Entries on locating words and elements:
·····

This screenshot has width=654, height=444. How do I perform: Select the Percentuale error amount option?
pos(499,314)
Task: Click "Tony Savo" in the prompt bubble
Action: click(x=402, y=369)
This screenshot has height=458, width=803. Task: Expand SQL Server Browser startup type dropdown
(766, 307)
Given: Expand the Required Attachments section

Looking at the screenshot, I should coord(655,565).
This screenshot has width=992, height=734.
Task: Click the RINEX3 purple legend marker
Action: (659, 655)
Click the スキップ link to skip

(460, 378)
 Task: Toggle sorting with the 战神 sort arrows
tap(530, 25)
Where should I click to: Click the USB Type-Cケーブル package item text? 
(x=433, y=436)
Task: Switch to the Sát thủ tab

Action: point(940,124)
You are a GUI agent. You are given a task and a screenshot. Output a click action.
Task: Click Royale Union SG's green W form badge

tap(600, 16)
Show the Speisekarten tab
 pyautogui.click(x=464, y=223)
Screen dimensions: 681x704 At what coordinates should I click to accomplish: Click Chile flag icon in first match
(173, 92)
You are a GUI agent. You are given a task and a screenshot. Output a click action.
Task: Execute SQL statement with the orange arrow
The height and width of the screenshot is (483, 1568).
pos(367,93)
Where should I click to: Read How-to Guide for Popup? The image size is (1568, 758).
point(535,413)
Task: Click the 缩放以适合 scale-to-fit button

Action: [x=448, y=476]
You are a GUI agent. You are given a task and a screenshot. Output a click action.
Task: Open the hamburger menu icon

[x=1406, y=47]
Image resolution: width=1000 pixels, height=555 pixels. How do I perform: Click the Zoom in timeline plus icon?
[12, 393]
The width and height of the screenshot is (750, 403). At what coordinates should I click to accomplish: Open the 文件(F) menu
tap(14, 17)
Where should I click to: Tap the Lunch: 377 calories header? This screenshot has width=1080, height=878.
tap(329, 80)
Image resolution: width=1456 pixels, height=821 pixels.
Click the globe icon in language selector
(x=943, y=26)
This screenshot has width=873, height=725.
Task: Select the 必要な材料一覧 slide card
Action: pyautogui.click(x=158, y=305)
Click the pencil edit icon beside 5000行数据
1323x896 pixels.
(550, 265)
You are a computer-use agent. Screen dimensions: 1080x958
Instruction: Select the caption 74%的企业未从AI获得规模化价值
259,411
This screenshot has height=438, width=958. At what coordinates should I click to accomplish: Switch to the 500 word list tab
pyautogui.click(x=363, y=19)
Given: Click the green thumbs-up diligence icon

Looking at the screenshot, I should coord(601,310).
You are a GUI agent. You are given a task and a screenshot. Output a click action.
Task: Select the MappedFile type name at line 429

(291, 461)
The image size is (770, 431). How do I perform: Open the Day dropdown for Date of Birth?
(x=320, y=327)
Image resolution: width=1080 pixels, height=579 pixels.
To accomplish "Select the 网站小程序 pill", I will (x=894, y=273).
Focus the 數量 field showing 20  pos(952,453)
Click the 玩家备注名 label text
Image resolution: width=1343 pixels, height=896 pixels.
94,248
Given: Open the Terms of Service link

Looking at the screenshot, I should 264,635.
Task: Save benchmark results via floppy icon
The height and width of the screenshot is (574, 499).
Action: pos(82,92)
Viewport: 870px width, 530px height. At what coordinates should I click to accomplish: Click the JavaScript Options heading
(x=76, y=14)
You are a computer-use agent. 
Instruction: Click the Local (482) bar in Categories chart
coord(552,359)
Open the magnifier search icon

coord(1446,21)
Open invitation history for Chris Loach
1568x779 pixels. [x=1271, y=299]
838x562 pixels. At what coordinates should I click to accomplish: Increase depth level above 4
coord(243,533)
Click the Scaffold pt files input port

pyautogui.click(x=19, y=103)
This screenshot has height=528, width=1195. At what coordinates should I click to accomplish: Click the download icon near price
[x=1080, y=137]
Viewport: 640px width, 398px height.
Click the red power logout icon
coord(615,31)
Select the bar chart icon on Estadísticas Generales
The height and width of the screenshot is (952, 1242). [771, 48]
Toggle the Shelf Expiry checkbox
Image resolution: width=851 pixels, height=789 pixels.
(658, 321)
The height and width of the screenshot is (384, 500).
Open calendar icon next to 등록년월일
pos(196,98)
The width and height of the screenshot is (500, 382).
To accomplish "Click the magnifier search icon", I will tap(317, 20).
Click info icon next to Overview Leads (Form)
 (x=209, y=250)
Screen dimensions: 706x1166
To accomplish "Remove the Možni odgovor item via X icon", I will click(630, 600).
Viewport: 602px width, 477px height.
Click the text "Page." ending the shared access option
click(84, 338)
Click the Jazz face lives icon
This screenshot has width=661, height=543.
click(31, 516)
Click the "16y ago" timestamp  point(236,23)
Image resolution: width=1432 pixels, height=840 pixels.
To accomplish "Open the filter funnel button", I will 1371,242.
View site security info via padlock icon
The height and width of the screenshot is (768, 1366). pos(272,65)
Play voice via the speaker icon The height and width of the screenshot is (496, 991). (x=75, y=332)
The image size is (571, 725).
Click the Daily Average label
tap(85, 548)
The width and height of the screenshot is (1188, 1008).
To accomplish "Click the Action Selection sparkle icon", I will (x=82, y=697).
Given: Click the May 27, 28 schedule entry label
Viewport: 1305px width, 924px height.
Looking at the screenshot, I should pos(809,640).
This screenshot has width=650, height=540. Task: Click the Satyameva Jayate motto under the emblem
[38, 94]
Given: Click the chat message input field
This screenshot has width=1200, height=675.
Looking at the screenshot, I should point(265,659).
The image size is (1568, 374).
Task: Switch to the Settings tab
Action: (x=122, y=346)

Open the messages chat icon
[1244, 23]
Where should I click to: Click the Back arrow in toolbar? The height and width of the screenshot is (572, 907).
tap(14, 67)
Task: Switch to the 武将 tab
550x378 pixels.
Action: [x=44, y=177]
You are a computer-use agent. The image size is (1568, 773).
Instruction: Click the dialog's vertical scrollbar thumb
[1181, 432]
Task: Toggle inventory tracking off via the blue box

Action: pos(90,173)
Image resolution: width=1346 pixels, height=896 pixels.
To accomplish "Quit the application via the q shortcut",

·····

*Objective*. Please go from the line that has "Image resolution: width=1080" through the line that has "will click(630, 600).", reproduce only those records, and swap "floppy icon" for "disk icon" while leaving everything else as it is.

*Full answer*.
Image resolution: width=1080 pixels, height=579 pixels.
To accomplish "Select the 网站小程序 pill", I will (x=894, y=273).
Focus the 數量 field showing 20  pos(952,453)
Click the 玩家备注名 label text
Image resolution: width=1343 pixels, height=896 pixels.
94,248
Given: Open the Terms of Service link

Looking at the screenshot, I should 264,635.
Task: Save benchmark results via disk icon
The height and width of the screenshot is (574, 499).
Action: pos(82,92)
Viewport: 870px width, 530px height. At what coordinates should I click to accomplish: Click the JavaScript Options heading
(x=76, y=14)
You are a computer-use agent. 
Instruction: Click the Local (482) bar in Categories chart
coord(552,359)
Open the magnifier search icon

coord(1446,21)
Open invitation history for Chris Loach
1568x779 pixels. [x=1271, y=299]
838x562 pixels. At what coordinates should I click to accomplish: Increase depth level above 4
coord(243,533)
Click the Scaffold pt files input port

pyautogui.click(x=19, y=103)
This screenshot has height=528, width=1195. At what coordinates should I click to accomplish: Click the download icon near price
[x=1080, y=137]
Viewport: 640px width, 398px height.
Click the red power logout icon
coord(615,31)
Select the bar chart icon on Estadísticas Generales
The height and width of the screenshot is (952, 1242). [771, 48]
Toggle the Shelf Expiry checkbox
Image resolution: width=851 pixels, height=789 pixels.
(658, 321)
The height and width of the screenshot is (384, 500).
Open calendar icon next to 등록년월일
pos(196,98)
The width and height of the screenshot is (500, 382).
To accomplish "Click the magnifier search icon", I will tap(317, 20).
Click info icon next to Overview Leads (Form)
 (x=209, y=250)
Screen dimensions: 706x1166
To accomplish "Remove the Možni odgovor item via X icon", I will click(630, 600).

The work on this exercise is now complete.